Saturday, September 2, 2017

Thoughts on Edith Wharton's Bunner Sisters

Working-class people as seen by Edith Wharton, seem real, but different to me than people of today.  (Or is that to-day?)

Less impulsive and with so many less things- it seems to me every house has too much stuff in it, and poverty today is not evidenced by a lack of things- only one shirt, no gloves- having to sell a cashmere scarf- but the quality of the things one has.

The poorest person I see- one or another person walking along with a shopping cart- has bags full of stuff.

Was this a time, in Wharton's world, where people really had nothing, when they had nothing?


I'm cleaning out my Mom's house as I've done with mine- a little.  And that means getting rid of 40 books, and keeping that many.  When did people in the US get used to having so much stuff and why do we think people with food, and shelter, and tv can be poor?



I notice she hyphenated lemon-pie.  She named many types of flowers; and I wonder if the first audience tended to know most of those names. 

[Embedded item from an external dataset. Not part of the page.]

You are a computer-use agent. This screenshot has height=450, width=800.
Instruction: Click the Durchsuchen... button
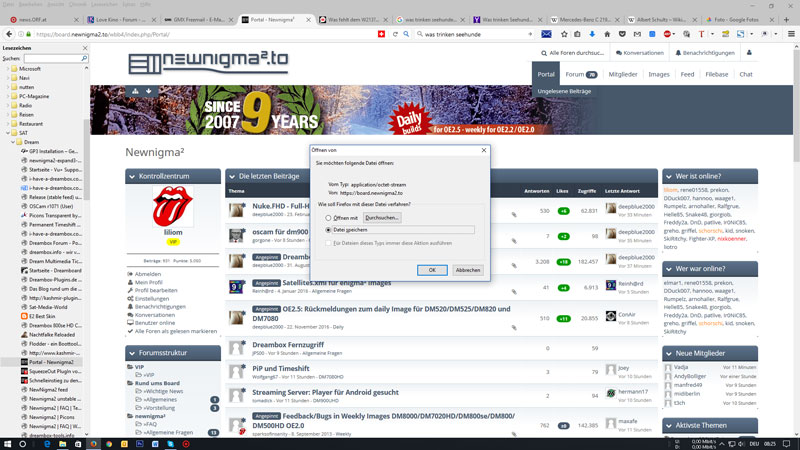[382, 217]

The Introduction, by Hermione Lee, calls the work an example of "compassionate realism" and I think that's a great way to put it.  Bunner Sisters was originally in a work called Xingu- a collection of stories.


I wonder what would have happened if Ann Eliza had given in.  I can picture happy days for them; but it's doubtful.

Once again, I am left wondering about the characters- why did they do that?  What would have happened if something else had taken place? - rather than what I think many times- Why did the writer write it that way.  That's stupid.

It's the suspension of disbelief, and the "not looking behind the curtain" that makes me continue to want to read everything Edith Wharton wrote.